— Request —
Copy the listing below verbatim, beginning with the line containing "Where should I click to: Click" and continuing through the line containing "Where should I click to: Open", with both of those lines included.

— Entries shown —
──────

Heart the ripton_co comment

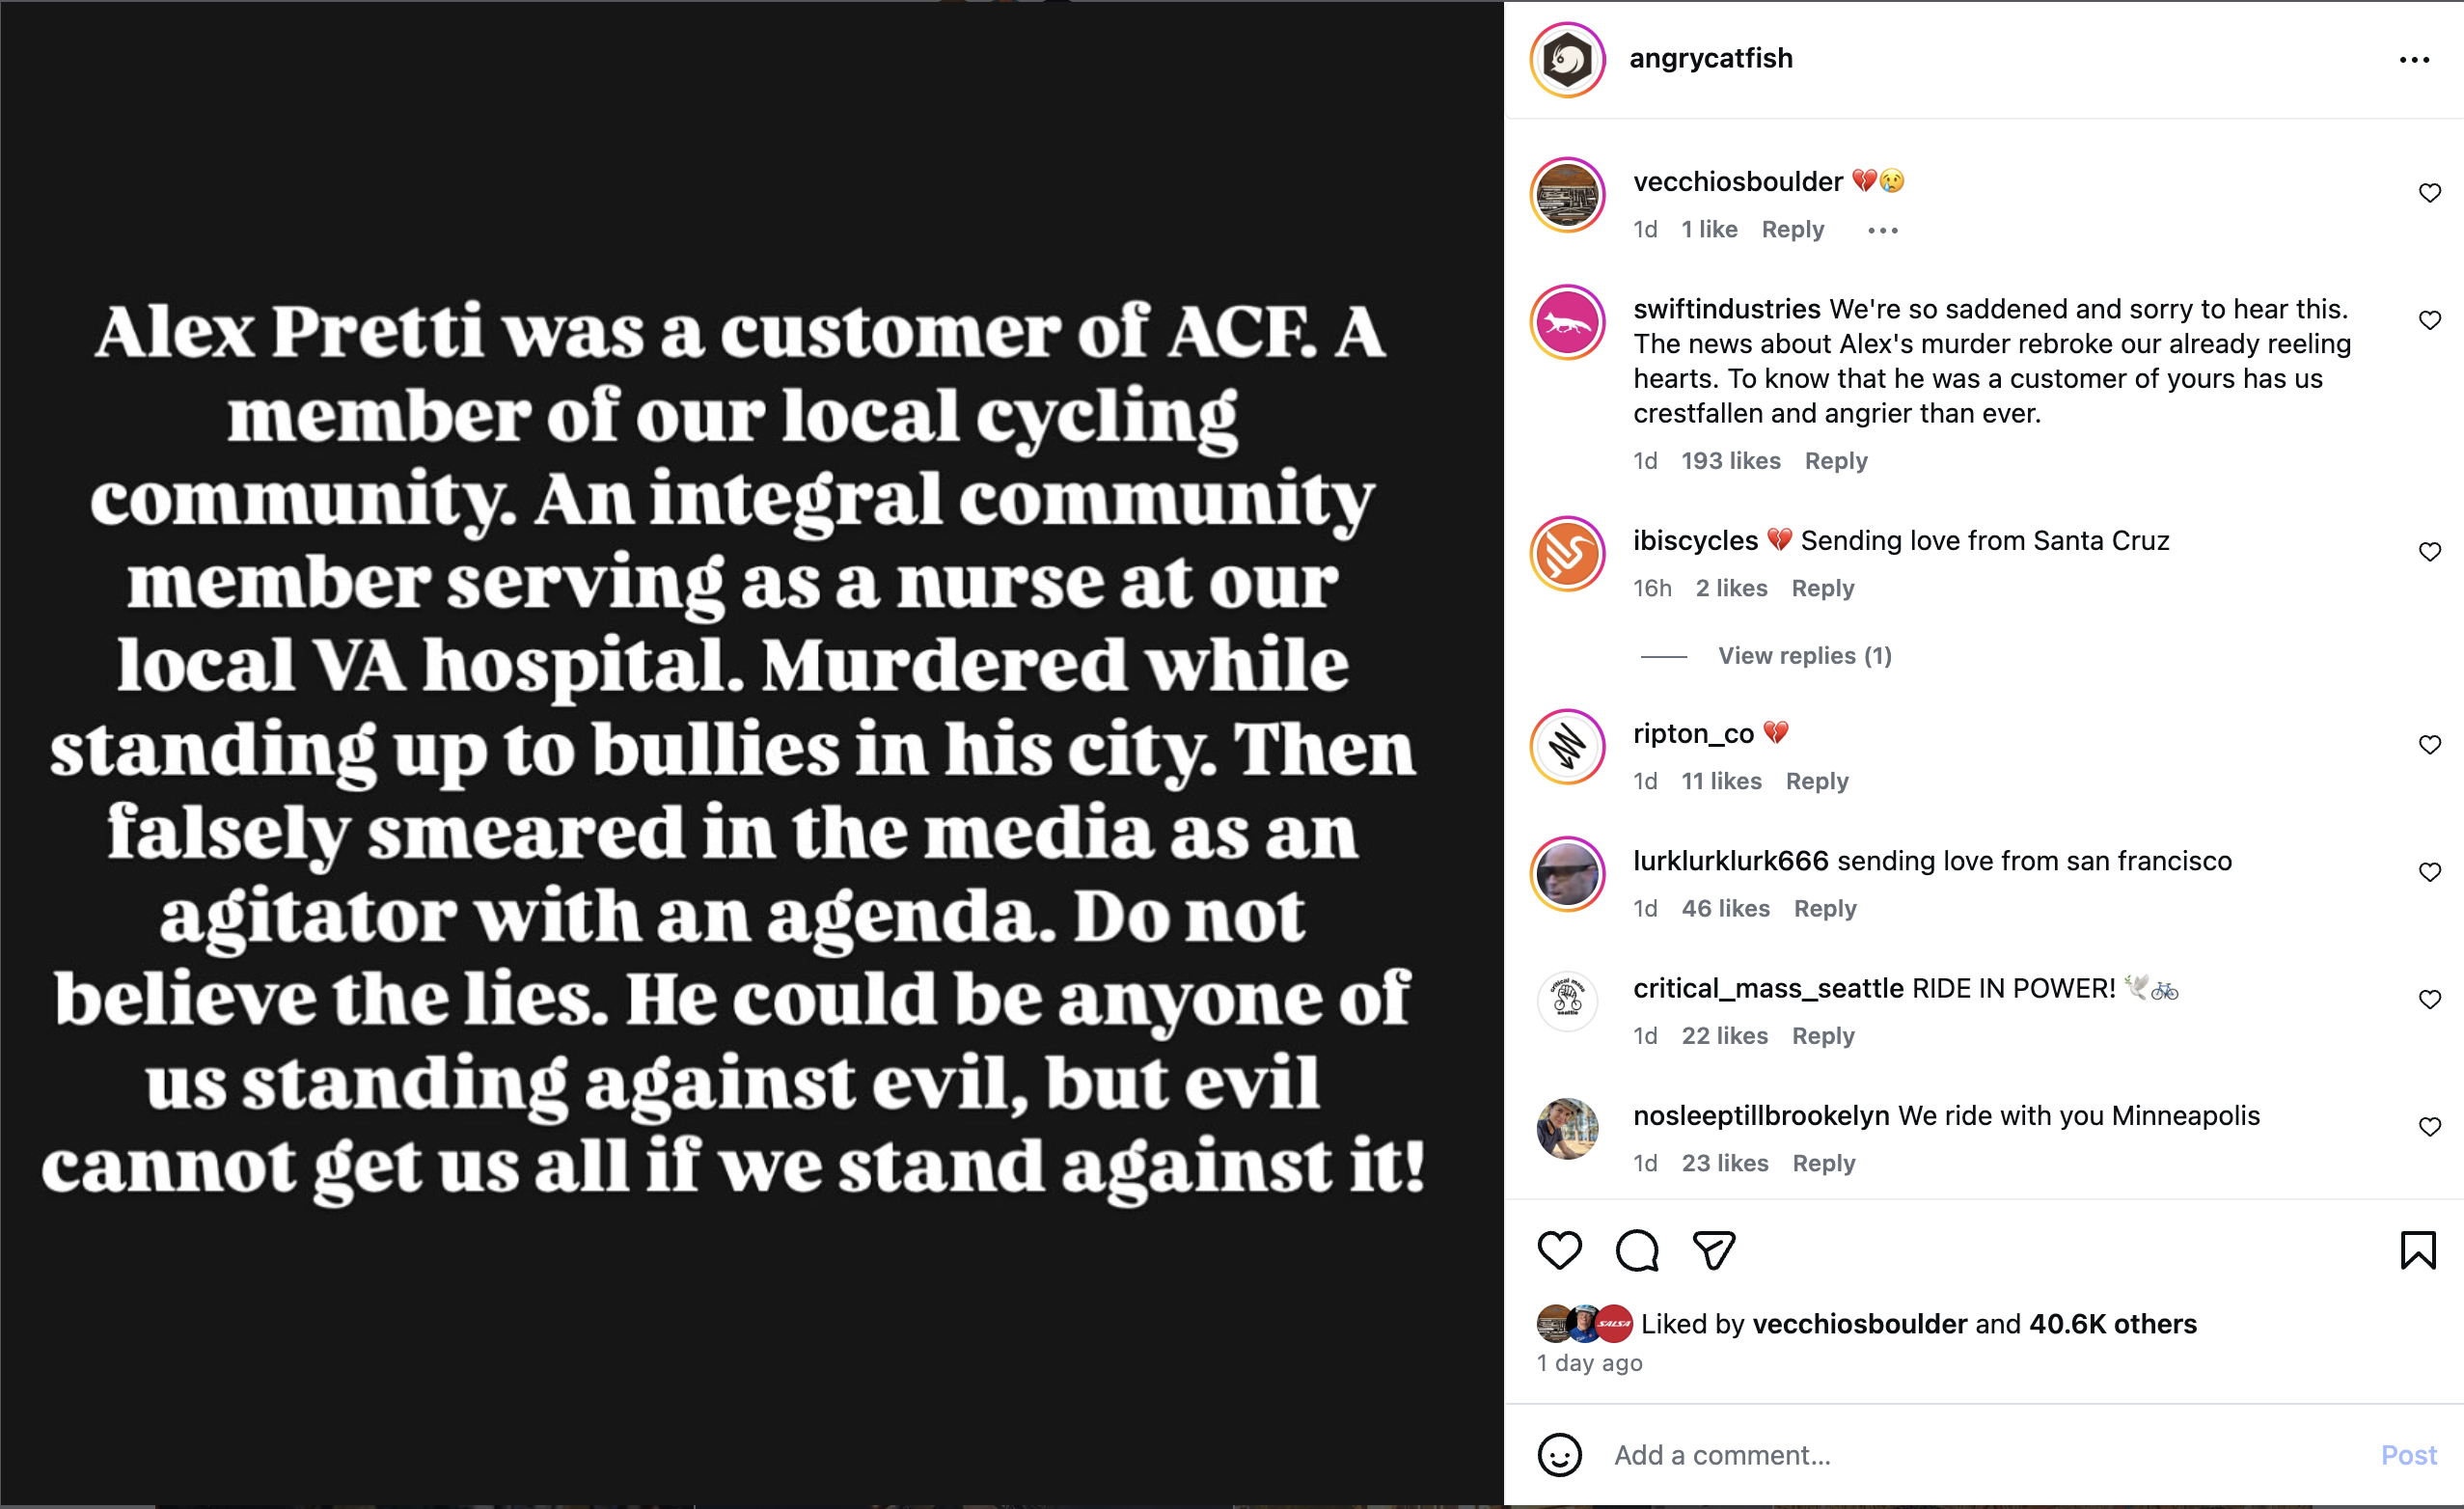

──────

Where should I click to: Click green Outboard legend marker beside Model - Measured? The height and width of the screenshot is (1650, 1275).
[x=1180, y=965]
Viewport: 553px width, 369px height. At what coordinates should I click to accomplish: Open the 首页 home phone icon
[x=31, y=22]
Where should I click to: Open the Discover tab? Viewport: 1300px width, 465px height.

──────

— Exercise output —
Where should I click to: Click green Outboard legend marker beside Model - Measured? The height and width of the screenshot is (1650, 1275).
[x=1180, y=965]
Viewport: 553px width, 369px height. At what coordinates should I click to accomplish: Open the 首页 home phone icon
[x=31, y=22]
Where should I click to: Open the Discover tab? Viewport: 1300px width, 465px height.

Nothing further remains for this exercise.